Throw these contradictory phrases together without radical rethinking of the "global competition" scam, and we are simply stuck in a hopeless trap again, along with our Siberian brothers and sisters.

No option should be off the table.

That's potentially good news.

Intensive forest management on high quality coastal sites may provide more stable employment on a smaller land base.

So far, this has meant using the best land to produce artificially-fertilized intensely knotty junkwood plantations for disposable wood products, producing more GHG's and running down the carbon sink in the soils. We desperately need a whole new model!

Small scale privatization on these sites may provide economic incentives for developing a new forest sector from the ashes of the coastal industry.

It could mean an inhabitory ecoforestry that provides communities of forest dwellers with stable modest incomes, but that will require radical tenure and land reform. Considering that we have a whole progression of younger generations that are doomed to being landless by the the current real-estate investment orgy, I would hope that the idea of Crown Woodlots that you can also live on would be considered legitimate tenure reform.

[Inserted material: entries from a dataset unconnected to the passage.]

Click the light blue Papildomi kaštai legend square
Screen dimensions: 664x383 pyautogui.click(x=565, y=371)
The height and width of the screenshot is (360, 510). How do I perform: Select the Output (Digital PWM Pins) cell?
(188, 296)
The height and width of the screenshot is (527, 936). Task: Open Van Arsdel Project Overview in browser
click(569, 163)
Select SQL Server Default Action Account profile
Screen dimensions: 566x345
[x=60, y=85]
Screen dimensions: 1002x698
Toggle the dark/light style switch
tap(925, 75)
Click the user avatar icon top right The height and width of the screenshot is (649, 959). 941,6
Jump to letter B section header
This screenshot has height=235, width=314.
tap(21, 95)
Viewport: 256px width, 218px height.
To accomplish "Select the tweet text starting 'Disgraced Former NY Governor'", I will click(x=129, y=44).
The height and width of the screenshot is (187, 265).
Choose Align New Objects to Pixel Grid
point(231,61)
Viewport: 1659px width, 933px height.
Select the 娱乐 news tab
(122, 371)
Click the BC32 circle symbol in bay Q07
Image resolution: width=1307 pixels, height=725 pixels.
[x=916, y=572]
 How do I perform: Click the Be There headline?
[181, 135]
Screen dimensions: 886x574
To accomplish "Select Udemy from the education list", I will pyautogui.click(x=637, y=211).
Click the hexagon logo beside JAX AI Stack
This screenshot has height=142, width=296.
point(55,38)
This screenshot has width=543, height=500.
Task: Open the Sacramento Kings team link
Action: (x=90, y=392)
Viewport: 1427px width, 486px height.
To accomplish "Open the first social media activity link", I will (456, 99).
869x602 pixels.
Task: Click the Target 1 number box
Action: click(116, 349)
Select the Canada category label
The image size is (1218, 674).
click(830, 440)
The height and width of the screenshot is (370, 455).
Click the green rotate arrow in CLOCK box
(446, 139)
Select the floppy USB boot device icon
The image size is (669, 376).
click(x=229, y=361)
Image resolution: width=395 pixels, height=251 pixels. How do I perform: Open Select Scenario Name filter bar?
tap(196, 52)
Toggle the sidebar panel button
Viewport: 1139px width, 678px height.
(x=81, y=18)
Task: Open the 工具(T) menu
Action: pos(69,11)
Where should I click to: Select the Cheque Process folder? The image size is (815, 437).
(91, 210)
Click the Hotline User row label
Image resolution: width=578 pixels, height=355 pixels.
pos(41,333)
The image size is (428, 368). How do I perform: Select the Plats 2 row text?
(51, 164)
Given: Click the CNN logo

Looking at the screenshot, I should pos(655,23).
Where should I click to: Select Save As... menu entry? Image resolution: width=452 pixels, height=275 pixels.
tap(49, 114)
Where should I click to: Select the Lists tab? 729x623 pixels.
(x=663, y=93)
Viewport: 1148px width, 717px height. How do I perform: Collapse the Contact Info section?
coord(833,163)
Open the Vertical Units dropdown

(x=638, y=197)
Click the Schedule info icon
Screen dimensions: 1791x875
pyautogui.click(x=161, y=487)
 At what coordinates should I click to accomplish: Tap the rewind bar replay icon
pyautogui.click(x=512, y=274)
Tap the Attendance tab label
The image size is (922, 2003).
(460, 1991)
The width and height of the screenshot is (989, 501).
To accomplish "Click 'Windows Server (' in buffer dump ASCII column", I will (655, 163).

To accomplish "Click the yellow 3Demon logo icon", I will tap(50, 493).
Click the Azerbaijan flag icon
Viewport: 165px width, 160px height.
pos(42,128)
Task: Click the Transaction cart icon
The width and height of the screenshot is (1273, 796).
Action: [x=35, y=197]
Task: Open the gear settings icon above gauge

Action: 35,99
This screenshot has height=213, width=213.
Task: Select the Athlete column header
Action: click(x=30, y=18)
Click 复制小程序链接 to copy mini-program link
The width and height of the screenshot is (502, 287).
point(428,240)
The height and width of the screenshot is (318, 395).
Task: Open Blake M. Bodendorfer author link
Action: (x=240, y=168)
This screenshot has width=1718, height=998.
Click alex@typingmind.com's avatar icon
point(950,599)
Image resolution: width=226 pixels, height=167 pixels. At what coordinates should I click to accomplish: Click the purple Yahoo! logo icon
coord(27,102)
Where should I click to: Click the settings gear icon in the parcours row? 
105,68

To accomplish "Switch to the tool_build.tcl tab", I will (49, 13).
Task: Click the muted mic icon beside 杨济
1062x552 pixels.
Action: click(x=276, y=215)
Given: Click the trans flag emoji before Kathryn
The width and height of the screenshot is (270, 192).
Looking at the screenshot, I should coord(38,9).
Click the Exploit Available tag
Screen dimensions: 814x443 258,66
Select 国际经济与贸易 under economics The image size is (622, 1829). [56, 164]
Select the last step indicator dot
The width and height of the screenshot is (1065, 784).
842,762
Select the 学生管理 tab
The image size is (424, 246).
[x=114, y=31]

Timber management organizations could possibly manage BC forests for a wider range of values with attendant criteria and indicators, and provide the competitive log market called for in the Peel report. There are good examples from other jurisdictions. These and many other options must be considered and discussed.

In the face of all this mild-mannered talk of tenure diversity, the government over the last 10 years has pulled out all the stops to permit timber corporations to engineer a staggering consolidation and monopolization of ownership and tenure in BC. TIMO's like Timberwest and Brookfield's subsidiaries, who now basically own most of the private AND public forests of Vancouver Island, are part of the problem, not the solution! Their publicly-stated agenda on private forest lands is to liquidate timber assets and convert "suitable" land to real estate. After all, the government DID incinerate the Forest Land Reserve Act recently. Call me paranoid, but the fact that Timberwest is a primary sponsor of this Forum, maybe even helped write this contradictory preamble, sets up another talk-and-log/flog situation, since the chickens are hardly going to pull off a coup in tenure reform while the foxes are all around the room. But don't let that scare you away. The radical voices in this province need to be there, to be heard.

Since things are still sliding downhill in BC's forests, as well as in terms of transgenerational equity, we're at the point where a social revolution in land reform on the scale seen in some Southern hemisphere countries might now be carefully considered. Any real change on the ground seems inextricably tied to resolution of aboriginal land claims, and relocalization by establishing Community Forest Trusts to finally dismantle a defunct corporate-colonial tenure system.